Items listed in a dataset
-*-

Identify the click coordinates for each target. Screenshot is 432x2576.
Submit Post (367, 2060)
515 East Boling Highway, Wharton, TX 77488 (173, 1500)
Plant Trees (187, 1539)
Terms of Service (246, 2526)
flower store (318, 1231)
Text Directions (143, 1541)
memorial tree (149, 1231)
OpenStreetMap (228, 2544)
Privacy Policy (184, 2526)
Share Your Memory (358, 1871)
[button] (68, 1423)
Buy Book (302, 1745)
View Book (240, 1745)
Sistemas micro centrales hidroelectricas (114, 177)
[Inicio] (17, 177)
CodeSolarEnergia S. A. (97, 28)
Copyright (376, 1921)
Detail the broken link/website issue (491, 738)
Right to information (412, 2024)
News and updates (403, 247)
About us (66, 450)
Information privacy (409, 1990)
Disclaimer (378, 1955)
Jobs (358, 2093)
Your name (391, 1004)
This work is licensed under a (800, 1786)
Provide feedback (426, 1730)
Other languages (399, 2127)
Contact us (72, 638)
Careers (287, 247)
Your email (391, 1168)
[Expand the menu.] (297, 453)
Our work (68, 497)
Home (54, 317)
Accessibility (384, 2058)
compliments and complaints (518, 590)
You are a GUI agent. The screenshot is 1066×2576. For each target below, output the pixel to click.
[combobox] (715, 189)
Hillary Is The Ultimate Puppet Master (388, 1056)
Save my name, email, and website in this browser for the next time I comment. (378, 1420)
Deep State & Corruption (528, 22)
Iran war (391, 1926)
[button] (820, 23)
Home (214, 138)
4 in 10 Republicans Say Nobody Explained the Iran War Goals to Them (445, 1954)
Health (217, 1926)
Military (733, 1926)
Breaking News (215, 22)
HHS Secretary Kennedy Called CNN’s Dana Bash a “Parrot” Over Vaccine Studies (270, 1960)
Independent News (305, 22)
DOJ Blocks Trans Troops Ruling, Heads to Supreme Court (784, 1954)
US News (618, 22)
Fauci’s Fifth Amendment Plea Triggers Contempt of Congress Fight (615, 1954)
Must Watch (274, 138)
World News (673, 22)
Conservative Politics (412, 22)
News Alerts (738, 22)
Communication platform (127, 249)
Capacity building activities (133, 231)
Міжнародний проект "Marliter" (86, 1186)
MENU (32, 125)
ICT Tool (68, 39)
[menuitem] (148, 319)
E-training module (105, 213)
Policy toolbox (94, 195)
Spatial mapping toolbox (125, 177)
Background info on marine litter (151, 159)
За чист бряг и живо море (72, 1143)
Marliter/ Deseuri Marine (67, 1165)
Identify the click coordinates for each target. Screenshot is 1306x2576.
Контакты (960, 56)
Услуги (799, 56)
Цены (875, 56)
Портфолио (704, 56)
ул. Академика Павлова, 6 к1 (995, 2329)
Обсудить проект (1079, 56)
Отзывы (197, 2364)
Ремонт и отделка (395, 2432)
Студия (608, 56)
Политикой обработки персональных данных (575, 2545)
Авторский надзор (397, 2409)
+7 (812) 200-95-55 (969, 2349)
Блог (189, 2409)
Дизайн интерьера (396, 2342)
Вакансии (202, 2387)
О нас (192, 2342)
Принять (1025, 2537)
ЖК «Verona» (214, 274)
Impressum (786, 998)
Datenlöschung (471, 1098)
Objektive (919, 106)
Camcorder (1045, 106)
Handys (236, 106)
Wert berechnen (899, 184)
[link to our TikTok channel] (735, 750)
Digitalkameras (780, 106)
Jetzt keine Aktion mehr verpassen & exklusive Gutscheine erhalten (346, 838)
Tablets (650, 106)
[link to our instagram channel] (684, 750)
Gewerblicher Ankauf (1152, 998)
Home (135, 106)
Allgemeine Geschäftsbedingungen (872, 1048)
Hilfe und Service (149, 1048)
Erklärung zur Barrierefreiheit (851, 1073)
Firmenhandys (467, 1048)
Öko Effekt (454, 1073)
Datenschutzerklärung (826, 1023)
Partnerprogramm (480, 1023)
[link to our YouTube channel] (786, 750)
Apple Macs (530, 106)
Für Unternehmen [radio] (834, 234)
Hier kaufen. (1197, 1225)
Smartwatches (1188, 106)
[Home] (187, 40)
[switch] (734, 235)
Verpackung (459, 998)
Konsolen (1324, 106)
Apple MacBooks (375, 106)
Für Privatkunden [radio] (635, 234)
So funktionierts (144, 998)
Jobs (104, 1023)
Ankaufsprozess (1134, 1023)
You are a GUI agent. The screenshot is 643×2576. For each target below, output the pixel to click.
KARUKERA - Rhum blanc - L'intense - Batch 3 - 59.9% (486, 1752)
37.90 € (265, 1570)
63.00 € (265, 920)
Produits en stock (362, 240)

-*-

Please copy the line that holds "So funktionierts (144, 998)" and each line under it through the last line above, exactly as they stand, adding nothing.

So funktionierts (144, 998)
Jobs (104, 1023)
Ankaufsprozess (1134, 1023)
You are a GUI agent. The screenshot is 643×2576. For each target below, output the pixel to click.
KARUKERA - Rhum blanc - L'intense - Batch 3 - 59.9% (486, 1752)
37.90 € (265, 1570)
63.00 € (265, 920)
Produits en stock (362, 240)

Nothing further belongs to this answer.